• _Problem requirements_
Swap every "GUI agent" in the items below for "interface agent", and leave everything else unchanged.

• _Material for the task_
--- start ---

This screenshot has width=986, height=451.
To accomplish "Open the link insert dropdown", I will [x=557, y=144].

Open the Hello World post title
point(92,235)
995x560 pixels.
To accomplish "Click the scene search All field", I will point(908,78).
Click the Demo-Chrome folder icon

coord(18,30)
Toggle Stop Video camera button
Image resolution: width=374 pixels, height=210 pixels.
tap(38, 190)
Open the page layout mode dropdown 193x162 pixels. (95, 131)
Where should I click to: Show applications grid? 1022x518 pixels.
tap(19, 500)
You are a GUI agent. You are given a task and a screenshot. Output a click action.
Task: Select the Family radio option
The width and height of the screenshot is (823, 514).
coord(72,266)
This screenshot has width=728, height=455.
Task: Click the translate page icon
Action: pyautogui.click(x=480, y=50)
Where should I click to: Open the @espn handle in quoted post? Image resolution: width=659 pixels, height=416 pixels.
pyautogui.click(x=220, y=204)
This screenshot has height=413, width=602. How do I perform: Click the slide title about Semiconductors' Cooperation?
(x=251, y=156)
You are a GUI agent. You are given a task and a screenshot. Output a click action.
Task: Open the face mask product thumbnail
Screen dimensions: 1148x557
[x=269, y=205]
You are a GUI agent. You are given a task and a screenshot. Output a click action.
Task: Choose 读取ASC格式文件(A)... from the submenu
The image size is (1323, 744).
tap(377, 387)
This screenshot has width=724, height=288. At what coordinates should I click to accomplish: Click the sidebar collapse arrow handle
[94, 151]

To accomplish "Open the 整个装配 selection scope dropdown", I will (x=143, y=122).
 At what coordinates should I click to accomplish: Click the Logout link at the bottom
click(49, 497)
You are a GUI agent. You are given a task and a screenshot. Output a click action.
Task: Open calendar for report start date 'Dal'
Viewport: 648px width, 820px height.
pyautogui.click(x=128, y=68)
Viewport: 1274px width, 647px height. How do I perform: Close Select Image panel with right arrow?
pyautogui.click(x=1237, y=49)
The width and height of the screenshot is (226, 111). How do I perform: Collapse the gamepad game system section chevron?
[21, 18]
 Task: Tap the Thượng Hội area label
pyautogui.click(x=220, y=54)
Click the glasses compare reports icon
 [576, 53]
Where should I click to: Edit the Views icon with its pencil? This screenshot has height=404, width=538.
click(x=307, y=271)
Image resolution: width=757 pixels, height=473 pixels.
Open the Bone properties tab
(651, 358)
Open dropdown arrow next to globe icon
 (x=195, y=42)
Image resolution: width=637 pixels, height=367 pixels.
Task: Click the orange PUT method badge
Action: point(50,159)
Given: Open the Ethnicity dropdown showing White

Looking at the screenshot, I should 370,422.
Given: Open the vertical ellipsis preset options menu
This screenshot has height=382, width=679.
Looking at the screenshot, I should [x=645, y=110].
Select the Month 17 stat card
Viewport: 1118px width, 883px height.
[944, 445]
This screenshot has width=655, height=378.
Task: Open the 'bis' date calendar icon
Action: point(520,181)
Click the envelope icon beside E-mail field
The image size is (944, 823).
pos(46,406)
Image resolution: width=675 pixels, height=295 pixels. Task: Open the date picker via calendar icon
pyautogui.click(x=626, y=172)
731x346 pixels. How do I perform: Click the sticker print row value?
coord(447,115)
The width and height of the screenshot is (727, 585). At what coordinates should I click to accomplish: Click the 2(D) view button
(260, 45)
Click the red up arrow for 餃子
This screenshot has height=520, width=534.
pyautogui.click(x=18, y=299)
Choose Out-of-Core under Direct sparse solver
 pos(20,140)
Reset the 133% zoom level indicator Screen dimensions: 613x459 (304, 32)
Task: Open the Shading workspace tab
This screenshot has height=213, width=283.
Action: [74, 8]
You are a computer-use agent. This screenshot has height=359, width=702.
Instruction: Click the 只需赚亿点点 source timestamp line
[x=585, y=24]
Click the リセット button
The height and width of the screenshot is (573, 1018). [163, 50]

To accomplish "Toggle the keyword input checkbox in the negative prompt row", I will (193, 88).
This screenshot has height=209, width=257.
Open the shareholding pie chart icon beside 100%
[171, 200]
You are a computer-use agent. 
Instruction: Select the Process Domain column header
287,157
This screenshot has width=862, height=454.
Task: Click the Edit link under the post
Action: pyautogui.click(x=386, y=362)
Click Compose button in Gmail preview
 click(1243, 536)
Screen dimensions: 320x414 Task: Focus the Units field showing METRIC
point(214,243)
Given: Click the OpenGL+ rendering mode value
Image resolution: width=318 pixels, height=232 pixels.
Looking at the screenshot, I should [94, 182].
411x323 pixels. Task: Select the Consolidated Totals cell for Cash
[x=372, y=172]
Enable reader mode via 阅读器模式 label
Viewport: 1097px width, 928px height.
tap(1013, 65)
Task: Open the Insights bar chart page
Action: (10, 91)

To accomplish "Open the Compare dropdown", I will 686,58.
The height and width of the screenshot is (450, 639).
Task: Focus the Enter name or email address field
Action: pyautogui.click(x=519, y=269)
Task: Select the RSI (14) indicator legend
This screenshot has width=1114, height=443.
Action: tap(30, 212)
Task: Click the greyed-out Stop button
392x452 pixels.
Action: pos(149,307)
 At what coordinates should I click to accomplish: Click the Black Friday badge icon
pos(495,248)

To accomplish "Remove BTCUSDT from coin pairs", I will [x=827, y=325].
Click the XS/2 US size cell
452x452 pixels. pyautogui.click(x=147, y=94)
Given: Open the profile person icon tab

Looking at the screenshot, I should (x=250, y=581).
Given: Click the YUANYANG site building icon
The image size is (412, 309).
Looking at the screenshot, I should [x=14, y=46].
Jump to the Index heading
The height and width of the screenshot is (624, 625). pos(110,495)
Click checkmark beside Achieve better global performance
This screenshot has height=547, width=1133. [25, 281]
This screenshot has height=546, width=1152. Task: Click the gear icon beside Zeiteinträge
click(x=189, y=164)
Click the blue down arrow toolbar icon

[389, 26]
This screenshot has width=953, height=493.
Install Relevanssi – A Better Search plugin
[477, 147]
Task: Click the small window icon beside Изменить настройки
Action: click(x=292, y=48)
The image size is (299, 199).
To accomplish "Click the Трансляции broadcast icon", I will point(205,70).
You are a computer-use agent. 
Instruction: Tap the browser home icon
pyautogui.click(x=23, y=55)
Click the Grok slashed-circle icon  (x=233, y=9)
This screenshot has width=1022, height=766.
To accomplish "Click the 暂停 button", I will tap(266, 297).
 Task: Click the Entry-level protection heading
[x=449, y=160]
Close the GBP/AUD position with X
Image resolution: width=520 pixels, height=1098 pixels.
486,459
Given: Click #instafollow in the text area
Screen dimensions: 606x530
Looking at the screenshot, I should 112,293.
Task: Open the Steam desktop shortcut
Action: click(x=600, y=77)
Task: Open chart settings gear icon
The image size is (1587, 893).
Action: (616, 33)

--- end ---

• _Result of this exercise_
This screenshot has width=986, height=451.
To accomplish "Open the link insert dropdown", I will [x=557, y=144].

Open the Hello World post title
point(92,235)
995x560 pixels.
To accomplish "Click the scene search All field", I will point(908,78).
Click the Demo-Chrome folder icon

coord(18,30)
Toggle Stop Video camera button
Image resolution: width=374 pixels, height=210 pixels.
tap(38, 190)
Open the page layout mode dropdown 193x162 pixels. (95, 131)
Where should I click to: Show applications grid? 1022x518 pixels.
tap(19, 500)
You are a interface agent. You are given a task and a screenshot. Output a click action.
Task: Select the Family radio option
The width and height of the screenshot is (823, 514).
coord(72,266)
This screenshot has width=728, height=455.
Task: Click the translate page icon
Action: pyautogui.click(x=480, y=50)
Where should I click to: Open the @espn handle in quoted post? Image resolution: width=659 pixels, height=416 pixels.
pyautogui.click(x=220, y=204)
This screenshot has height=413, width=602. How do I perform: Click the slide title about Semiconductors' Cooperation?
(x=251, y=156)
You are a interface agent. You are given a task and a screenshot. Output a click action.
Task: Open the face mask product thumbnail
Screen dimensions: 1148x557
[x=269, y=205]
You are a interface agent. You are given a task and a screenshot. Output a click action.
Task: Choose 读取ASC格式文件(A)... from the submenu
The image size is (1323, 744).
tap(377, 387)
This screenshot has width=724, height=288. At what coordinates should I click to accomplish: Click the sidebar collapse arrow handle
[94, 151]

To accomplish "Open the 整个装配 selection scope dropdown", I will (x=143, y=122).
 At what coordinates should I click to accomplish: Click the Logout link at the bottom
click(49, 497)
You are a interface agent. You are given a task and a screenshot. Output a click action.
Task: Open calendar for report start date 'Dal'
Viewport: 648px width, 820px height.
pyautogui.click(x=128, y=68)
Viewport: 1274px width, 647px height. How do I perform: Close Select Image panel with right arrow?
pyautogui.click(x=1237, y=49)
The width and height of the screenshot is (226, 111). How do I perform: Collapse the gamepad game system section chevron?
[21, 18]
 Task: Tap the Thượng Hội area label
pyautogui.click(x=220, y=54)
Click the glasses compare reports icon
 [576, 53]
Where should I click to: Edit the Views icon with its pencil? This screenshot has height=404, width=538.
click(x=307, y=271)
Image resolution: width=757 pixels, height=473 pixels.
Open the Bone properties tab
(651, 358)
Open dropdown arrow next to globe icon
 (x=195, y=42)
Image resolution: width=637 pixels, height=367 pixels.
Task: Click the orange PUT method badge
Action: point(50,159)
Given: Open the Ethnicity dropdown showing White

Looking at the screenshot, I should 370,422.
Given: Open the vertical ellipsis preset options menu
This screenshot has height=382, width=679.
Looking at the screenshot, I should [x=645, y=110].
Select the Month 17 stat card
Viewport: 1118px width, 883px height.
[944, 445]
This screenshot has width=655, height=378.
Task: Open the 'bis' date calendar icon
Action: point(520,181)
Click the envelope icon beside E-mail field
The image size is (944, 823).
pos(46,406)
Image resolution: width=675 pixels, height=295 pixels. Task: Open the date picker via calendar icon
pyautogui.click(x=626, y=172)
731x346 pixels. How do I perform: Click the sticker print row value?
coord(447,115)
The width and height of the screenshot is (727, 585). At what coordinates should I click to accomplish: Click the 2(D) view button
(260, 45)
Click the red up arrow for 餃子
This screenshot has height=520, width=534.
pyautogui.click(x=18, y=299)
Choose Out-of-Core under Direct sparse solver
 pos(20,140)
Reset the 133% zoom level indicator Screen dimensions: 613x459 (304, 32)
Task: Open the Shading workspace tab
This screenshot has height=213, width=283.
Action: [74, 8]
You are a computer-use agent. This screenshot has height=359, width=702.
Instruction: Click the 只需赚亿点点 source timestamp line
[x=585, y=24]
Click the リセット button
The height and width of the screenshot is (573, 1018). [163, 50]

To accomplish "Toggle the keyword input checkbox in the negative prompt row", I will (193, 88).
This screenshot has height=209, width=257.
Open the shareholding pie chart icon beside 100%
[171, 200]
You are a computer-use agent. 
Instruction: Select the Process Domain column header
287,157
This screenshot has width=862, height=454.
Task: Click the Edit link under the post
Action: pyautogui.click(x=386, y=362)
Click Compose button in Gmail preview
 click(1243, 536)
Screen dimensions: 320x414 Task: Focus the Units field showing METRIC
point(214,243)
Given: Click the OpenGL+ rendering mode value
Image resolution: width=318 pixels, height=232 pixels.
Looking at the screenshot, I should [94, 182].
411x323 pixels. Task: Select the Consolidated Totals cell for Cash
[x=372, y=172]
Enable reader mode via 阅读器模式 label
Viewport: 1097px width, 928px height.
tap(1013, 65)
Task: Open the Insights bar chart page
Action: (10, 91)

To accomplish "Open the Compare dropdown", I will 686,58.
The height and width of the screenshot is (450, 639).
Task: Focus the Enter name or email address field
Action: pyautogui.click(x=519, y=269)
Task: Select the RSI (14) indicator legend
This screenshot has width=1114, height=443.
Action: tap(30, 212)
Task: Click the greyed-out Stop button
392x452 pixels.
Action: pos(149,307)
 At what coordinates should I click to accomplish: Click the Black Friday badge icon
pos(495,248)

To accomplish "Remove BTCUSDT from coin pairs", I will [x=827, y=325].
Click the XS/2 US size cell
452x452 pixels. pyautogui.click(x=147, y=94)
Given: Open the profile person icon tab

Looking at the screenshot, I should (x=250, y=581).
Given: Click the YUANYANG site building icon
The image size is (412, 309).
Looking at the screenshot, I should [x=14, y=46].
Jump to the Index heading
The height and width of the screenshot is (624, 625). pos(110,495)
Click checkmark beside Achieve better global performance
This screenshot has height=547, width=1133. [25, 281]
This screenshot has height=546, width=1152. Task: Click the gear icon beside Zeiteinträge
click(x=189, y=164)
Click the blue down arrow toolbar icon

[389, 26]
This screenshot has width=953, height=493.
Install Relevanssi – A Better Search plugin
[477, 147]
Task: Click the small window icon beside Изменить настройки
Action: click(x=292, y=48)
The image size is (299, 199).
To accomplish "Click the Трансляции broadcast icon", I will point(205,70).
You are a computer-use agent. 
Instruction: Tap the browser home icon
pyautogui.click(x=23, y=55)
Click the Grok slashed-circle icon  (x=233, y=9)
This screenshot has width=1022, height=766.
To accomplish "Click the 暂停 button", I will tap(266, 297).
 Task: Click the Entry-level protection heading
[x=449, y=160]
Close the GBP/AUD position with X
Image resolution: width=520 pixels, height=1098 pixels.
486,459
Given: Click #instafollow in the text area
Screen dimensions: 606x530
Looking at the screenshot, I should 112,293.
Task: Open the Steam desktop shortcut
Action: click(x=600, y=77)
Task: Open chart settings gear icon
The image size is (1587, 893).
Action: (616, 33)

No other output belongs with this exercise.